Cricketer-turned-politician Imran Khan’s PTI has the lead as the counting of votes continues.

Run-up to the D-Day

After the dirtiest campaign in the country’s history, millions of Pakistanis braved alleged
pressure and threats from the Armed Forces, to vote in a new Prime Minister.
Hoping for a rare democratic and the country’s second civilian-to-civilian transition of
power, frontrunners Shehbaz Sharif (PML-N), Imran Khan (PTI) and Bilawal Bhutto (PPP)
ran for 272 contestable seats in Pakistan’s parliamentary and provincial elections. All three
mainstream political parties are equally confident of getting the highest number of votes and
seats, but the people of Pakistan have made that decision for them.

Key moments from the day

PTI’s Imran Khan who managed to swing a lot of voters and rival politicians over to his side
in the run-up, cast his vote in Islamabad last morning, urging voters to exercise their
democratic right. “Today I urge all of Pakistan to get out and vote; just vote for any party,” he
told reporters, before adding, “This is the most important election in this country’s history. It’s
an opportunity to defeat the status quo.”
Closing at 6 PM, the polls enjoyed a high turnout but not without sporadic violence despite
military surveillance being on high alert.

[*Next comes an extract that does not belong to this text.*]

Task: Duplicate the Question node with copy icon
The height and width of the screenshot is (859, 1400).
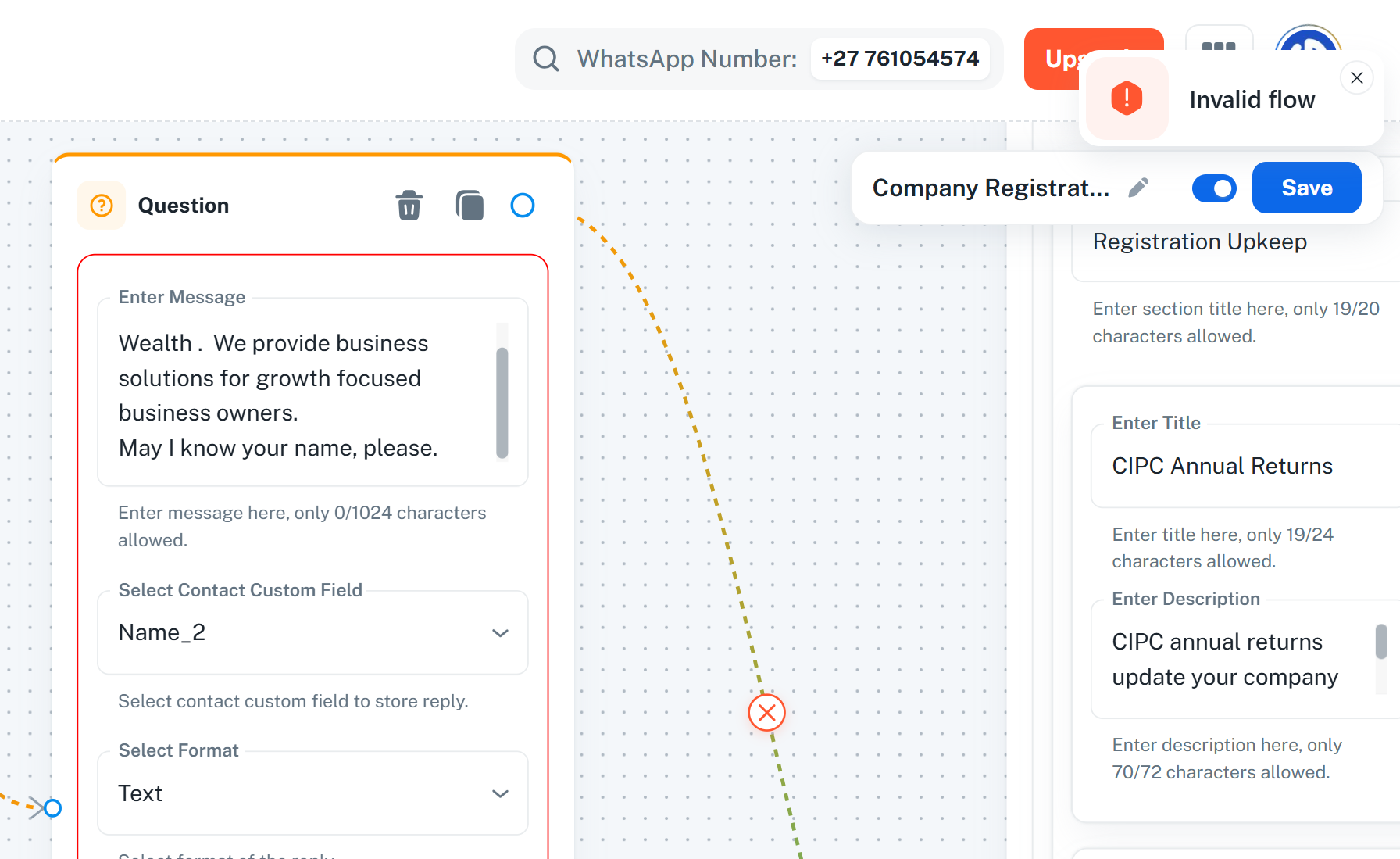Action: (x=470, y=206)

In the western city of Quetta, a suicide attack near the polling station killed 29 people
including two policemen. The Islamic State of Iraq and the Levant (ISIL, also known as ISIS)
group later claimed responsibility for the attack, according to Al Jazeera. In Swabi, a
shooting incident between two rival parties, purportedly Awami National Party and PTI, left
one dead and two others injured.

Voters speak

74-year-old Amna Bibi told Al Jazeera that she was voting for the PTI in Lahore’s NA-125
constituency, as she believes Imran Khan can bring change to Pakistan. Rabia Nusrat, on the
other hand, voted for PML-N because she believes that the former party leader Nawaz Sharif
was unjustly convicted for corruption earlier this month.

In Lahore, fast food restaurant owner and PTI supporter Waqas Jamshed asked, “As long as
there is corruption, how can there be development?”
Voicing his support for the Sharifs, Shahid Bashir argued, “With the PML-N, we see them
doing some work,” The 50-year-old who has been driving a rickshaw in Lahore for the last 18
years added pragmatically, “Look, everyone steals a bit, but at least with the PML-N we can
see the work being done.”
Another PML-N voter Younis Naseeb alleged, “Now our army, our intelligence agencies and
the judiciary are taking sides in politics, they have become touts for the PTI," echoing
widespread allegations that the Pakistan’s powerful military pressurised politicians ahead of
the polls.
Whether cricketer-turned-politician Imran Khan can displace PML-N’s run in Punjab, the
political heartland of Pakistan, remains to be seen. But voters are certainly enthusiastic about
change, after the slew of corruption charges levied against former Prime Minister Nawaz
Sharif. And they believe Imran Khan can be the face of that change.